# Aydınlık neyin oluyor senin?



## CarlitosMS

Hello everybody
I would like to know what is the meaning of this sentence, since my Turkish is very basic.
Aydınlık = Noun, nominative
neyin = Genitive
oluyor = Verb, present, 3rd person
senin? = Genitive

Greetings
Carlos M.S.


----------



## CHovek

Your sentence translates as "How is Aydınlık related to you?".


----------



## ninecats

It might be translated like this:
What is the light to you? What's your relationship with the light?

But, It does not has a clear meaning. What do you mean saying "aydınlık"? It must has a figurative meaning.


----------



## CarlitosMS

Context:
Aydınlık neyin oluyor senin?
Gökyüzü akraban filan mı?
Beni bulur bulmaz gözlerin
Şimşek çakıyorum yalan mı?


----------



## ninecats

Well, it is a poem by Atilla İlhan. And to translate a poem is hard to me. 

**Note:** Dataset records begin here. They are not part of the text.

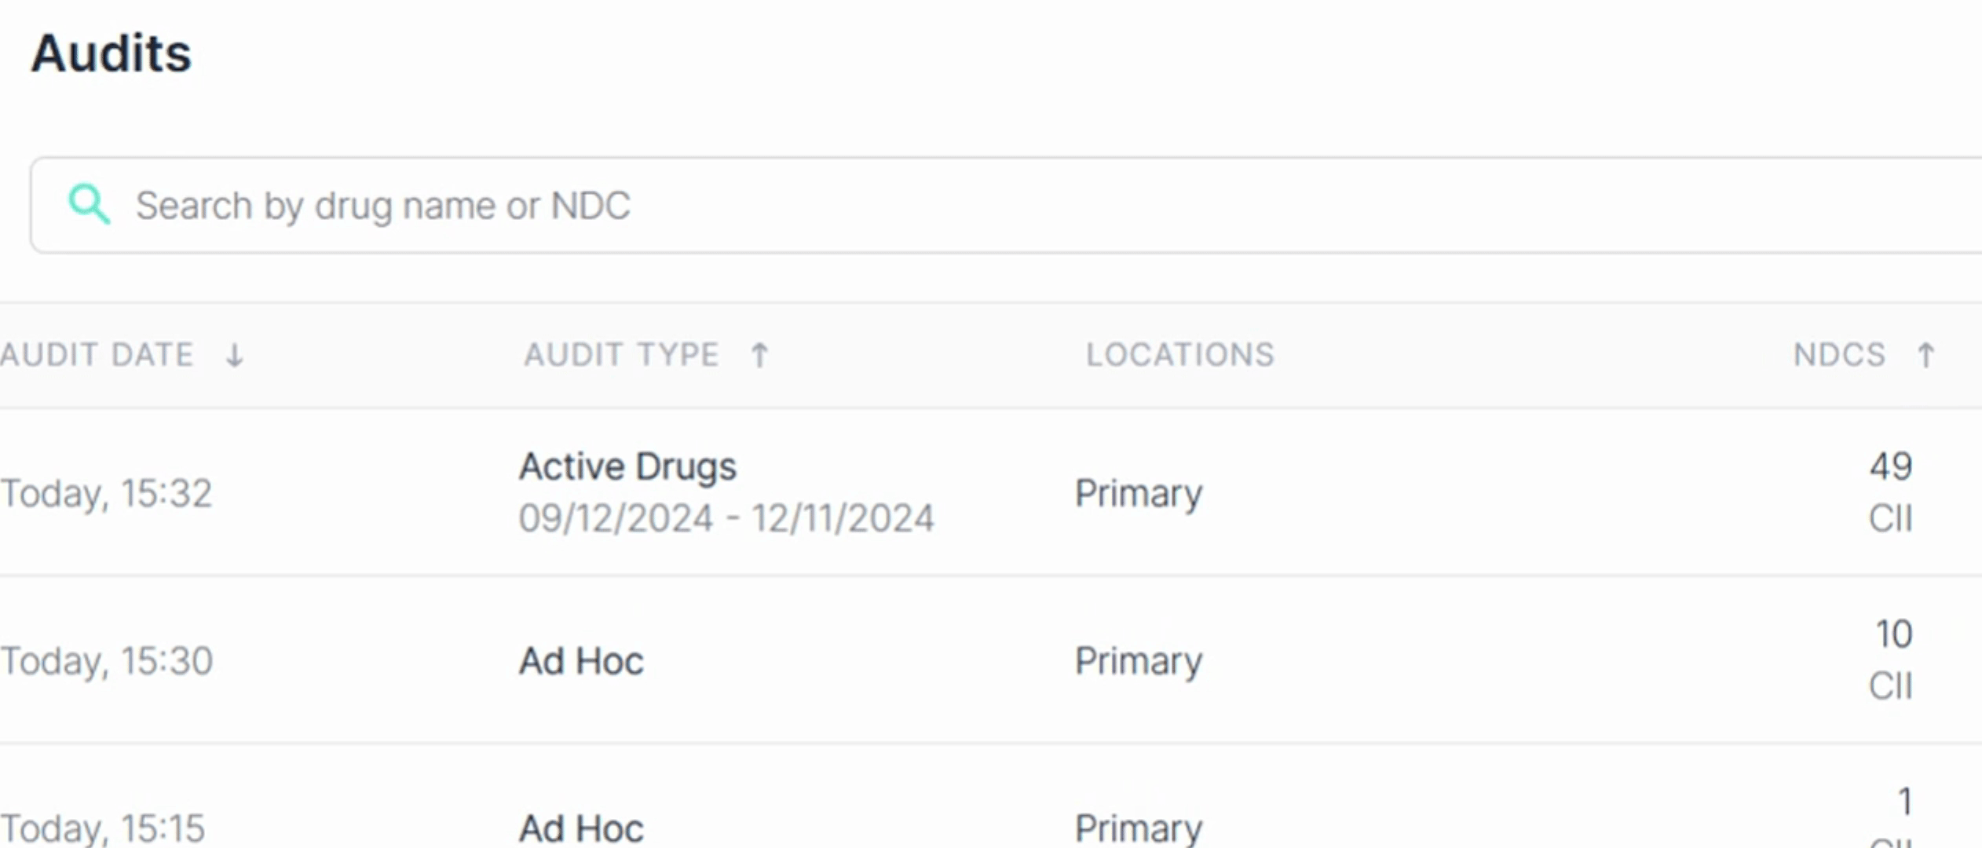The image size is (1982, 848).
Task: Select the Active Drugs audit type
Action: point(627,467)
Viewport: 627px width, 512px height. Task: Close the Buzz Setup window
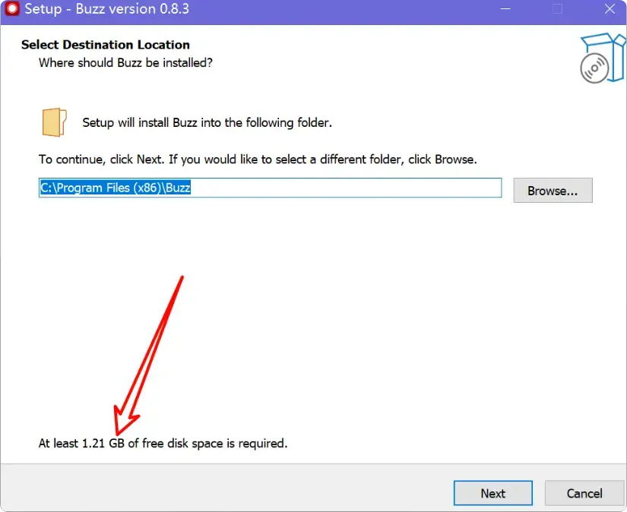tap(609, 10)
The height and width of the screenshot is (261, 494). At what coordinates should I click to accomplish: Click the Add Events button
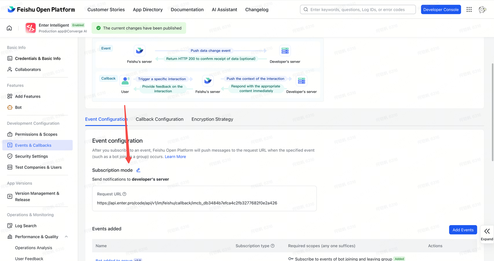click(463, 230)
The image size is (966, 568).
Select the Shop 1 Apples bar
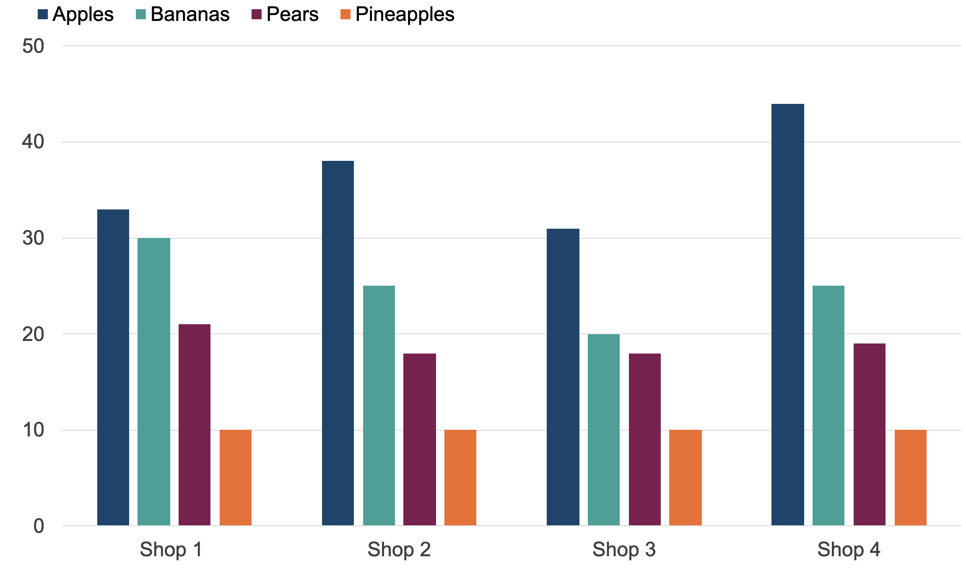click(x=113, y=367)
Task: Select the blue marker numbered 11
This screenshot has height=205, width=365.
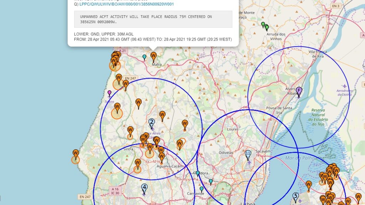Action: (248, 155)
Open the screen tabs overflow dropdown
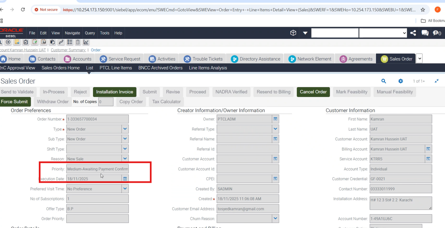Viewport: 445px width, 228px height. tap(420, 59)
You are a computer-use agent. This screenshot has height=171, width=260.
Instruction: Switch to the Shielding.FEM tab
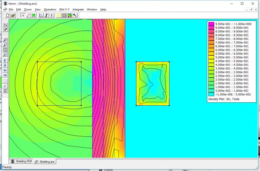click(x=21, y=161)
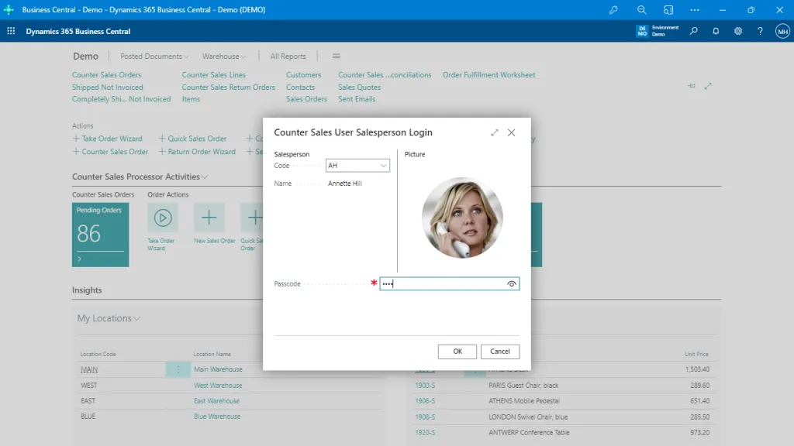
Task: Open the notifications bell icon
Action: [x=715, y=30]
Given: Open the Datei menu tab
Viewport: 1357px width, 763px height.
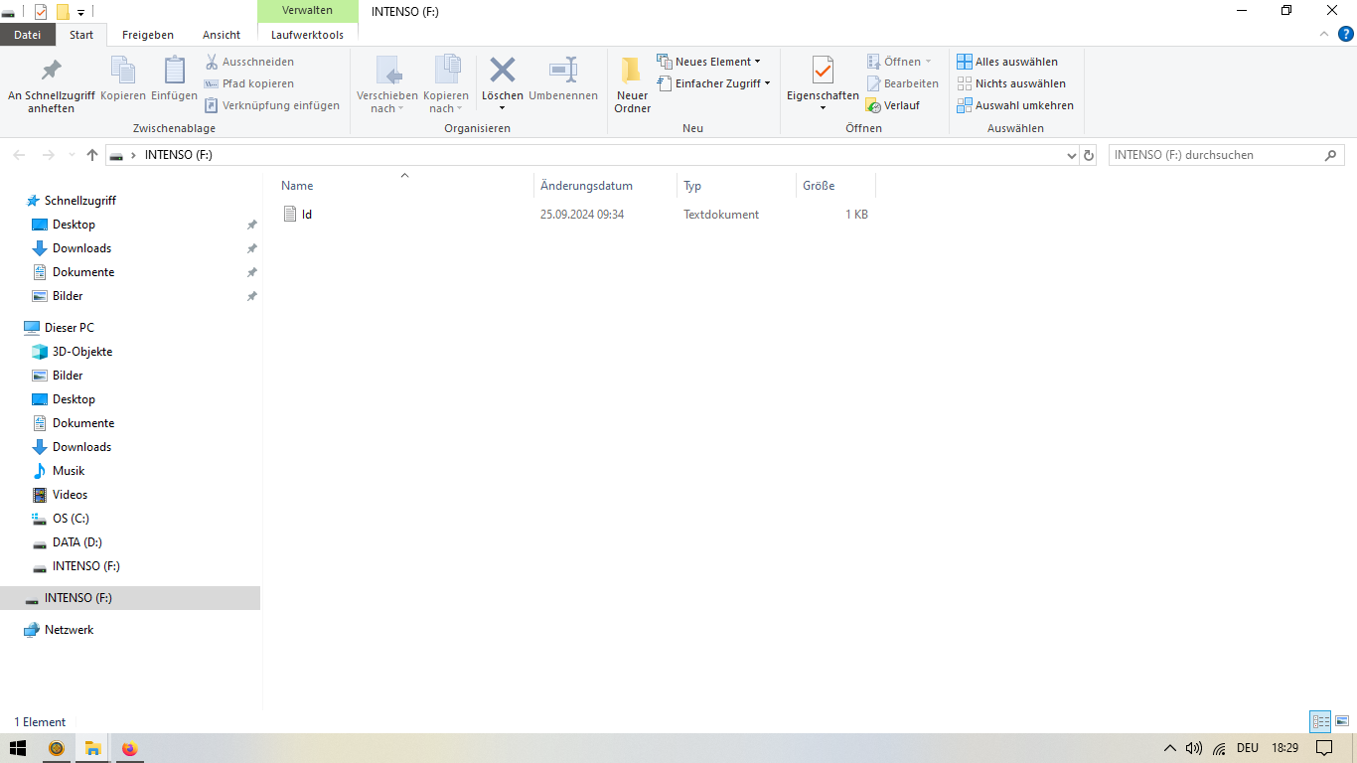Looking at the screenshot, I should click(x=28, y=35).
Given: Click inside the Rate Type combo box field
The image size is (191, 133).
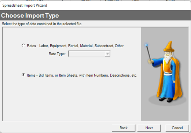Looking at the screenshot, I should point(89,54).
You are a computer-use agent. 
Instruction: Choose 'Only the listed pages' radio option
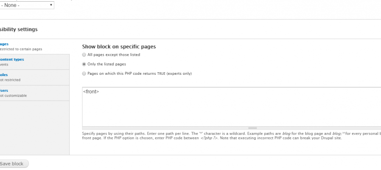[x=84, y=64]
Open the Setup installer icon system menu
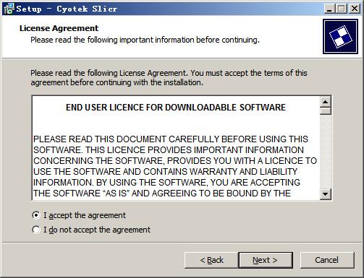The height and width of the screenshot is (278, 364). point(9,9)
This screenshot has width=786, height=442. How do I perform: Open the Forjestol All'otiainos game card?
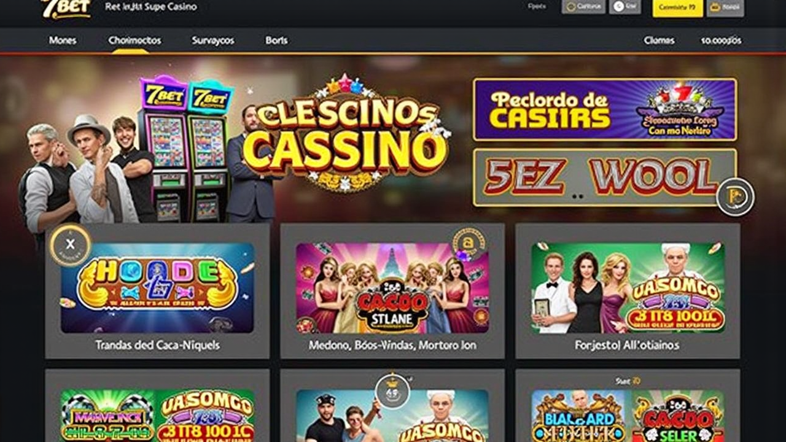click(x=628, y=291)
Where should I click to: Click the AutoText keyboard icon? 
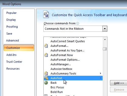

It is about falling in love. He used some metaphors in this poem. And it is hard to translate, I think. It might be like this. You resemble the light, the sky must be your relative. When you look at me (when your eyes find me), I lighten, don't I? 

I know It is not a good translation but it is better than nothing . 

Aydınlık: light
ne: what
O senin neyin olur/oluyor: what's your relationship with him/her --- what is he/she to you? 
Ol-mak: to be
Gökyüzü: sky
Akraba: relative


----------



## RimeoftheAncientMariner

Aydınlık neyin oluyor senin?
Gökyüzü akraban filan mı?
Beni bulur bulmaz gözlerin
Şimşek çakıyorum yalan mı?

What kinship does Enlightment have to you 
The sky is your relative or what ?
As soon as your eyes find me
I am lightening, a lie ?


----------



## WildWest

Here comes my version:

"Are you a relative of the light?"

One of my favorite poems by Attilâ İlhan, and I have just noticed the difficulty of translation in general. Turkish must be really difficult to learn.


----------